As pessoas prostituídas, de facto, são pessoas que estão numa situação de grande vulnerabilidade, de grande violência, de ausência total de direitos e tem sido usado este argumento que é verdadeiro para, de uma forma aviltante, levar a água ao moinho de quem defende a legalização. O que aconteceu muito recentemente e que, de certa forma, nos ajuda a clarificar tem a ver com o facto de ter entrado uma petição na Assembleia da República levada a cabo por uma proxeneta.

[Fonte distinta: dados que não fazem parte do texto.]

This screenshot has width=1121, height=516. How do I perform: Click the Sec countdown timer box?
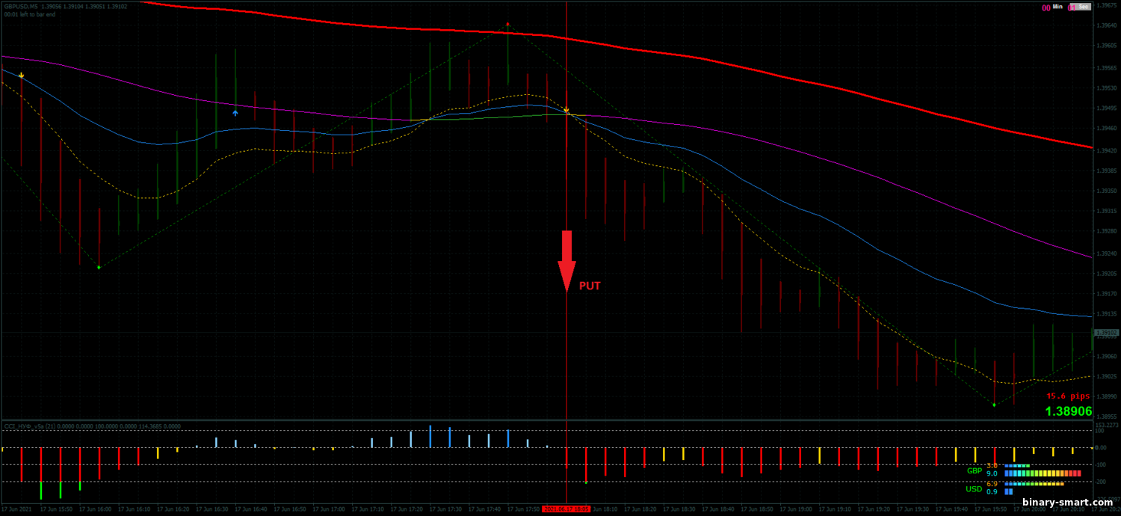1080,7
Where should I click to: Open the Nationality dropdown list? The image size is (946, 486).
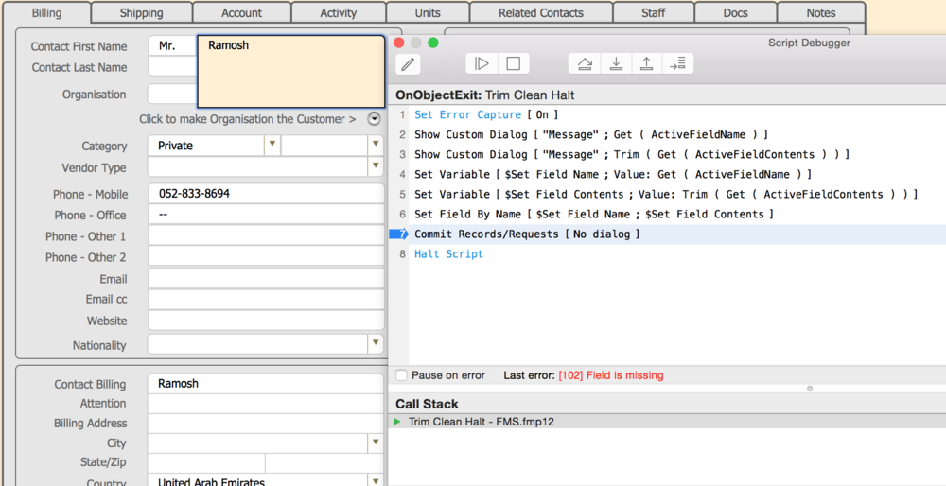[375, 345]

E o que pretende é a legalização, a despenalização ou descriminalização, se quiseres, do lenocínio, ou seja, dar mãos livres aos proxenetas.

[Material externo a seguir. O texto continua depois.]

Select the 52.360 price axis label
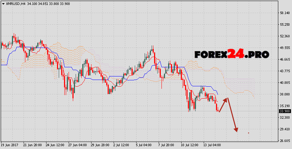Image resolution: width=292 pixels, height=149 pixels. 285,36
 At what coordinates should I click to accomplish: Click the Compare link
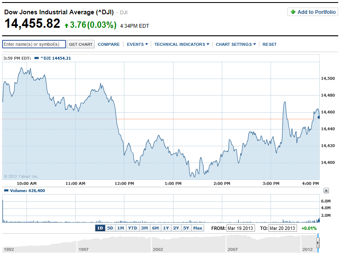[108, 44]
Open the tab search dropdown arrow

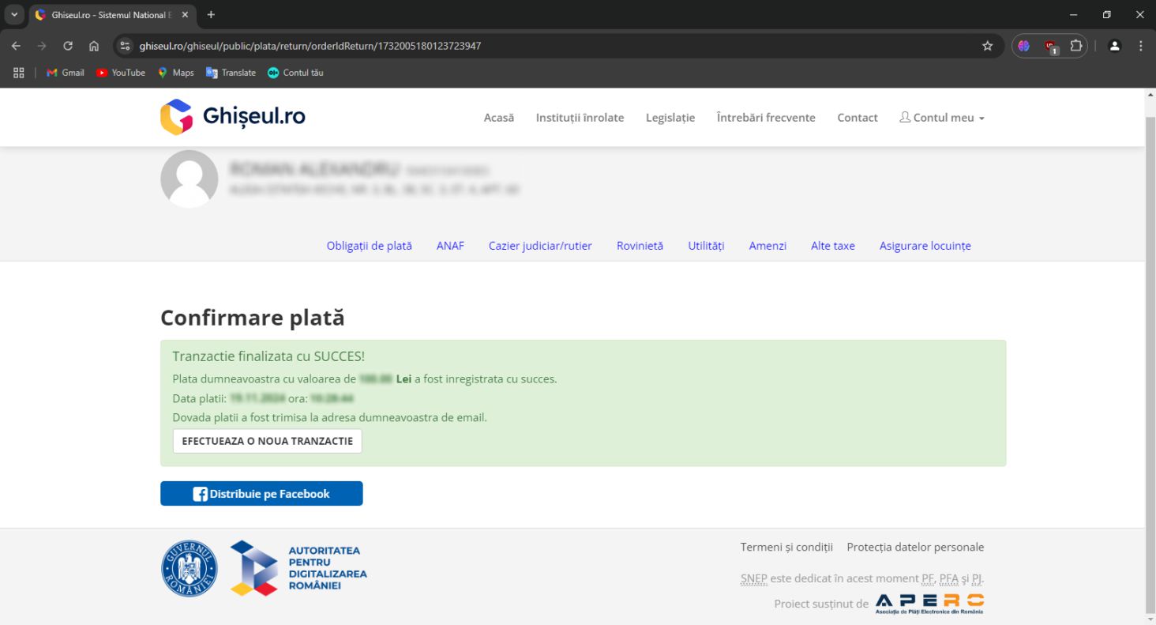click(13, 15)
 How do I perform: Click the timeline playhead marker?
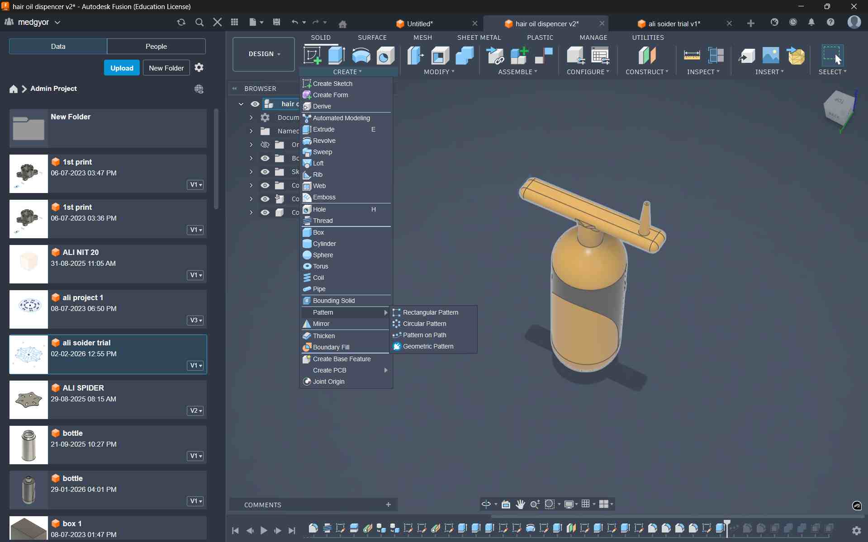coord(727,524)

As mulheres não nascem com nenhum botão nem com nenhum gene especial que é acionado em algum momento da sua vida para o desejo de fazer uma carreira na prostituição. O que leva as mulheres à prostituição são, no essencial, questões económicas, são questões de grande violência. É um problema muito concreto que seria resolvido, seguramente, se as mulheres tivessem oportunidades decentes para os resolver sem recurso à prostituição.

Qual é a importância de celebrar o 8 de Março?

Nós costumamos dizer que o 8 de Março não é um dia qualquer porque é um dia que se reveste de atualidade. Se nós olharmos para aquilo que eram as reivindicações de há cento e tal anos, elas continuam atuais. E, portanto, o 8 de Março é um dia que lembra quão frágil, desigual e injusto é, ainda, o estatuto das mulheres na sociedade. Para nós é um dia de luta para denunciar as causas e as consequências dessa desigualdade nas nossas vidas e, sobretudo, para apontar caminhos e para fazer exigências. E é também um dia de profunda solidariedade com as mulheres do Saara Ocidental que continuam agora em guerra novamente, a lutar pela autodeterminação, pela independência dos seus povos e dos seus países, com as mulheres da Palestina, com as mulheres que na Polónia continuam a lutar pelo direito à interrupção voluntária da gravidez, por todas as expressões de luta e de resistência das mulheres. Não apenas no que toca aos seus direitos próprios mas também com a luta que desenvolvem, com o contributo que dão para o desenvolvimento dos seus países e para a autodeterminação e independência dos seus povos. Temos conseguido mostrar que é pelo caminho da luta, uma luta que seja organizada, com objetivos muito concretos, que se defende, se garante e se cumprem os direitos das mulheres. Há situações de absoluto terrorismo. Por exemplo, nós tivemos contacto com uma jovem que, numa situação precária, engravidou e lhe foi dito “que pena teres engravidado agora no momento em que te íamos renovar o contrato”. E ela teve de fazer uma opção muito difícil porque tinha outro bebé em casa. E depois de ter tomado essa decisão difícil não lhe renovaram o contrato. E se isto não é violência, é o quê? A violência não é apenas aquela que acontece no contexto de intimidade, entre uma e outra pessoa. Isto é violência institucional, é terrorismo e é muito daquilo que as mulheres estão a viver.